Google security overhaul: Chrome now blocks malicious files automatically

In decisive move on Internet security, Google has fixed five vulnerabilities in its Chrome browser and also launched a feature that blocks malicious file downloads automatically.

After announcing the feature back in October, Google made the feature available in beat form. It will now be activated by default for all Chrome users as the update to Chrome 32, known as Canary, spreads to all users.

The change is a major security upgrade for Google's Chrome browser, and represents a major move against cyber criminals who rely on users unwittingly downloaded compromised or malicious files.

In a blogpost introducing the new feature, Google VP Linus Upson said: "Online criminals have been increasing their use of malicious software that can silently hijack your browser settings. This has become a top issue in the Chrome help forums; we're listening and are here to help."

Google also fixed five separate security flaws in the browser, including one that could have been used to force the browser to sync with an attacker's Google account. The full list of patches in Chrome Canary are as follows:

  • High CVE-2013-6646: Use-after-free in web workers. Credit to Collin Payne.
  • High CVE-2013-6641: Use-after-free related to forms. Credit to Atte Kettunen of OUSPG.
  • High CVE-2013-6642: Address bar spoofing in Chrome for Android. Credit to lpilorz.
  • High CVE-2013-6643: Unprompted sync with an attacker's Google account. Credit to Joao Lucas Melo Brasio.
  • Medium CVE-2013-6645 Use-after-free related to speech input elements. Credit to Khalil Zhani.
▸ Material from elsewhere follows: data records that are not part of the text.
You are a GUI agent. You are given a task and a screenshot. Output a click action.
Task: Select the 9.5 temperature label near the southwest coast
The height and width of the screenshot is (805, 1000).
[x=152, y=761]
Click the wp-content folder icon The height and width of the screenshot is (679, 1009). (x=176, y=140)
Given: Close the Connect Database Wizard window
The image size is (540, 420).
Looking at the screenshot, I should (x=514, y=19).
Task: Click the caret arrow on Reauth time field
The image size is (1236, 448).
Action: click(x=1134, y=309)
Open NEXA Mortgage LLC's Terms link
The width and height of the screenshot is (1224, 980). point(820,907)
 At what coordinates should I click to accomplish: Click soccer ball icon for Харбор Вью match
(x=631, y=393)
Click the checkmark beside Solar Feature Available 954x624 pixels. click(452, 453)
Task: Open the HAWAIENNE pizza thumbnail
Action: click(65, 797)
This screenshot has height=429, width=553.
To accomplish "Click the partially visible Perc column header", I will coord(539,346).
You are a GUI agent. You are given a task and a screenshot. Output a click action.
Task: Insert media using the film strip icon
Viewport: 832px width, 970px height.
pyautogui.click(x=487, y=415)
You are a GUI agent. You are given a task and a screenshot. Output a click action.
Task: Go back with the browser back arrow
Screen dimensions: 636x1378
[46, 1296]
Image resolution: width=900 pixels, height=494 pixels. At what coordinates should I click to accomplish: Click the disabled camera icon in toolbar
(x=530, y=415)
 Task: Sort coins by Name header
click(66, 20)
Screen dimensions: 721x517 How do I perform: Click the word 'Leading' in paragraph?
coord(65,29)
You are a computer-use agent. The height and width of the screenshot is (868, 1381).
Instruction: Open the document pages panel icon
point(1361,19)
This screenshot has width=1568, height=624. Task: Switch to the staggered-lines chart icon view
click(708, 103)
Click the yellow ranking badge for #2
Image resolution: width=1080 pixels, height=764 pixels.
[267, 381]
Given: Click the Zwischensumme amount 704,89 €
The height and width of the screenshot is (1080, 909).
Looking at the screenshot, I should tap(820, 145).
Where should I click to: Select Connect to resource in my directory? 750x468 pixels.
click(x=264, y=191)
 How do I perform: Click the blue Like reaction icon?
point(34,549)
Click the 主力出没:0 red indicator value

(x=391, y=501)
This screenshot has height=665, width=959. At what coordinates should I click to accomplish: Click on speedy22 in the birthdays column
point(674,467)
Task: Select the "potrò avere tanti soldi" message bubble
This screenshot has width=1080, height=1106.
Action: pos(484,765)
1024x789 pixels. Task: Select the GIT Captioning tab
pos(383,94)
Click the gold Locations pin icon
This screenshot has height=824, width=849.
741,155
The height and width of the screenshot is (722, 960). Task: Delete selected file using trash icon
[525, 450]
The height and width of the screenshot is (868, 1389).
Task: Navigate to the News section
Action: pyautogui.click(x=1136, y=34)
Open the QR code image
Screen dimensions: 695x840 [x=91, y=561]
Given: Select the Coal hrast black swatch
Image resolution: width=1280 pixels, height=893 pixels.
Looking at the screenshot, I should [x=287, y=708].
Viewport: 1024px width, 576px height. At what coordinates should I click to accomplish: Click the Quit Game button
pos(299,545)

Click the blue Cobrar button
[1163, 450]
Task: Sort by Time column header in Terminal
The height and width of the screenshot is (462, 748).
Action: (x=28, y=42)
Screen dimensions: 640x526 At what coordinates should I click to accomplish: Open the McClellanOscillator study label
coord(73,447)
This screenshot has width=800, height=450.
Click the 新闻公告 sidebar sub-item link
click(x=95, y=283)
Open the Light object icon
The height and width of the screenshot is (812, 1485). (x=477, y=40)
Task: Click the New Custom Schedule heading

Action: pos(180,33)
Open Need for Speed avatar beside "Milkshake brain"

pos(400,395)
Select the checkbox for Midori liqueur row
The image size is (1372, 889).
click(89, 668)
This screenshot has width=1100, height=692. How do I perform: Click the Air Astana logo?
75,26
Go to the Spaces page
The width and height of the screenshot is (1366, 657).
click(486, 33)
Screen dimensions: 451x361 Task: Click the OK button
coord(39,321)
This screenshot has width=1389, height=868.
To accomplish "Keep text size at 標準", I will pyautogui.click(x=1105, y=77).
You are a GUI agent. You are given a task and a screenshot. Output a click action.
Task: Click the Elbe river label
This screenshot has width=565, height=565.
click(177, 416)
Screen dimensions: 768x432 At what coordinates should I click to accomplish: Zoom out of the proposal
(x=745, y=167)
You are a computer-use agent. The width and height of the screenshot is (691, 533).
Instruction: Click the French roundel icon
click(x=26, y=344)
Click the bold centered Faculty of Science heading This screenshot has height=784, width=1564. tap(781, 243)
In addition to those vulnerabilities, all of which were reported by external researchers, Google also fixed nearly 20 other flaws that were discovered during the company's internal security efforts.

Google Chrome browser has been praised for its security credentials in the past. Back in 2012, the German government recommended Chrome as the most secure browser, and particularly vaunted Chrome's anti-exploit sandbox technology - the feature which alienates the browser from the rest of the operating system, thus preventing any malicious web based elements from infecting other crucial components of the host OS.